▶ [Exercise directions]
Every record, from the first to the last, is to be printed again exactly.

[Opening Data for this task section]

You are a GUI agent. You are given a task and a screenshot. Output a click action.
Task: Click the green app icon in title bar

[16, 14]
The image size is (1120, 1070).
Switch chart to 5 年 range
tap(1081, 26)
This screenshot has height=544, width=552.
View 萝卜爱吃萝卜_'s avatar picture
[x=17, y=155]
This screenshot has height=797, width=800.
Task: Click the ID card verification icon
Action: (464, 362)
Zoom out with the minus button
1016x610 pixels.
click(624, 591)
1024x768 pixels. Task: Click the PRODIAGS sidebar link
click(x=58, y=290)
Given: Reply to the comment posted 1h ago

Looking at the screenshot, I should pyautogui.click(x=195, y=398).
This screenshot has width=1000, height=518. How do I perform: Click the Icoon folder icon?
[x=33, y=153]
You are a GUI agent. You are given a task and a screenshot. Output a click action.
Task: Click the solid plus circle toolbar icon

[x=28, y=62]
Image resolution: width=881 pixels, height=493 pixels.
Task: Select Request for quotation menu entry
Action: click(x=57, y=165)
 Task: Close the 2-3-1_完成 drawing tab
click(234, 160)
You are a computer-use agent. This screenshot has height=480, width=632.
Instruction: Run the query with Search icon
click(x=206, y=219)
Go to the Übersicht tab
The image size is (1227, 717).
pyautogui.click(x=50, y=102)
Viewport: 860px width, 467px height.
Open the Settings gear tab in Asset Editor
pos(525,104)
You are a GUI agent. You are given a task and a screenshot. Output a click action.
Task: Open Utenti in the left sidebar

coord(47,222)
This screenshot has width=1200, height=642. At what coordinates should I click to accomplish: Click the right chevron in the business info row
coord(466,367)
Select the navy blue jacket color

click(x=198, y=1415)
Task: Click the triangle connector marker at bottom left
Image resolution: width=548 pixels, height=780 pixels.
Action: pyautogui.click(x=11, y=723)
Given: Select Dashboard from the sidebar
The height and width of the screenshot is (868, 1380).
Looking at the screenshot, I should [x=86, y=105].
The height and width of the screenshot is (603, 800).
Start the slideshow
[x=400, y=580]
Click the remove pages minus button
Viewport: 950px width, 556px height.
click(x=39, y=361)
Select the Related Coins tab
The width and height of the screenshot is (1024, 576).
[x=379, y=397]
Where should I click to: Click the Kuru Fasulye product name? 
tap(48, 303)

[Closing Data for this task section]

▶ [Written answer]
You are a GUI agent. You are given a task and a screenshot. Output a click action.
Task: Click the green app icon in title bar

[16, 14]
The image size is (1120, 1070).
Switch chart to 5 年 range
tap(1081, 26)
This screenshot has height=544, width=552.
View 萝卜爱吃萝卜_'s avatar picture
[x=17, y=155]
This screenshot has height=797, width=800.
Task: Click the ID card verification icon
Action: (464, 362)
Zoom out with the minus button
1016x610 pixels.
click(624, 591)
1024x768 pixels. Task: Click the PRODIAGS sidebar link
click(x=58, y=290)
Given: Reply to the comment posted 1h ago

Looking at the screenshot, I should pyautogui.click(x=195, y=398).
This screenshot has width=1000, height=518. How do I perform: Click the Icoon folder icon?
[x=33, y=153]
You are a GUI agent. You are given a task and a screenshot. Output a click action.
Task: Click the solid plus circle toolbar icon

[x=28, y=62]
Image resolution: width=881 pixels, height=493 pixels.
Task: Select Request for quotation menu entry
Action: click(x=57, y=165)
 Task: Close the 2-3-1_完成 drawing tab
click(234, 160)
You are a computer-use agent. This screenshot has height=480, width=632.
Instruction: Run the query with Search icon
click(x=206, y=219)
Go to the Übersicht tab
The image size is (1227, 717).
pyautogui.click(x=50, y=102)
Viewport: 860px width, 467px height.
Open the Settings gear tab in Asset Editor
pos(525,104)
You are a GUI agent. You are given a task and a screenshot. Output a click action.
Task: Open Utenti in the left sidebar

coord(47,222)
This screenshot has width=1200, height=642. At what coordinates should I click to accomplish: Click the right chevron in the business info row
coord(466,367)
Select the navy blue jacket color

click(x=198, y=1415)
Task: Click the triangle connector marker at bottom left
Image resolution: width=548 pixels, height=780 pixels.
Action: pyautogui.click(x=11, y=723)
Given: Select Dashboard from the sidebar
The height and width of the screenshot is (868, 1380).
Looking at the screenshot, I should [x=86, y=105].
The height and width of the screenshot is (603, 800).
Start the slideshow
[x=400, y=580]
Click the remove pages minus button
Viewport: 950px width, 556px height.
click(x=39, y=361)
Select the Related Coins tab
The width and height of the screenshot is (1024, 576).
[x=379, y=397]
Where should I click to: Click the Kuru Fasulye product name? 
tap(48, 303)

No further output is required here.